G: Because it means change. You don't know that all the incredibly hard work will be worth the effort.

Me: What else are you doing? Your just going through each day, not really living.(Truth)

G: What is living? (looks like G is going Emo on us)

Me: Saddest question ever!! Why are you so against these things?

G: It only leads to pain

Me: So you're painless now?

G:  No....but I am comfortable

Me: Comfortable how?

G: In my routine. People let me get away with sooooo much

Me: Why don't you want to be responsible?

G: What's good about it?

Me: Knowing that YOU controlled your life. Not your weight. Not your friends and family. YOU!!!

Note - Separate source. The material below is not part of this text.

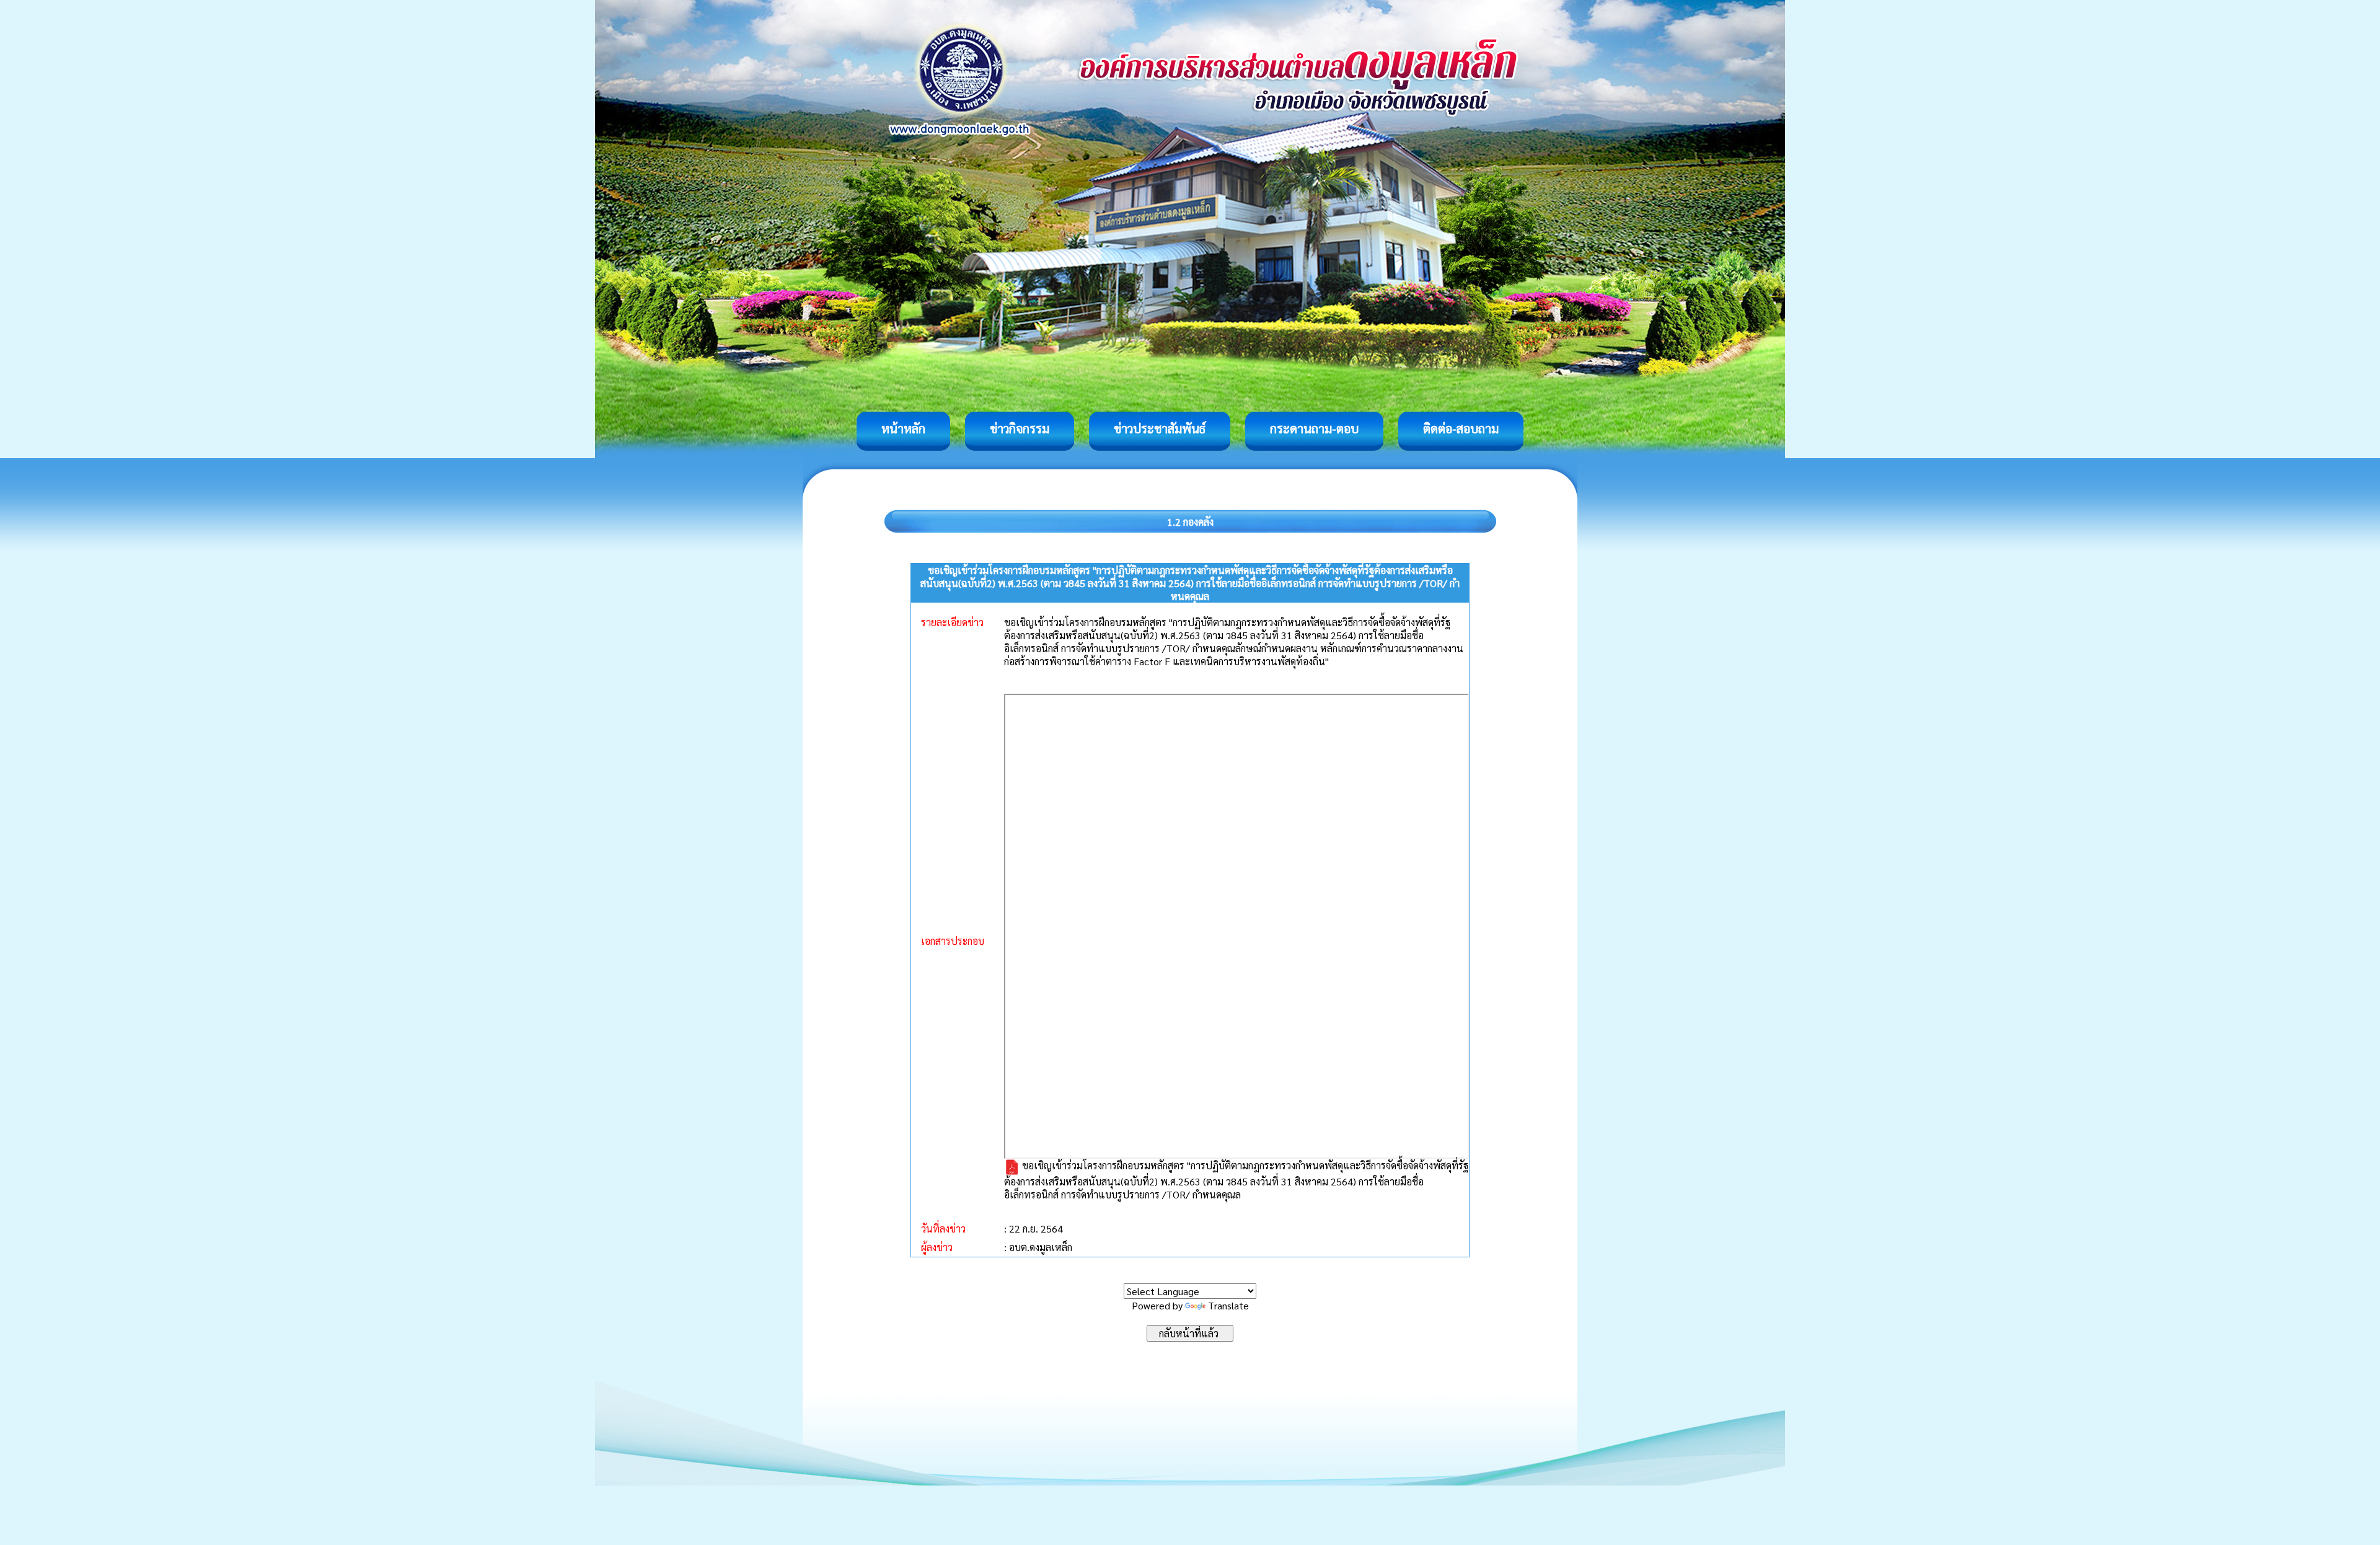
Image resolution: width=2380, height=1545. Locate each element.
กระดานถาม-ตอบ (1314, 428)
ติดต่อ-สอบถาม (1461, 428)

G: Do I win an award for that? Who gives a shit? What do I get? (ummm...needy much?)

Me: You do. You get the option to do things because you either want to or not....not because you CAN'T.

G: It's going to take years!! 

Me: Of course it is...but by the time your 30 you could either be the true you or stay a child. It will never change until you do something. It's okay to ASK FOR HELP!!!.


To be honest it is really emotional for me to read this. I didn't write it long ago. I see me, I see G, then I see where the lines blur and we are one. I am glad I have this though, as a reference. To see just where I was and where I plan on going. And that, my friends, is as far away from G as possible.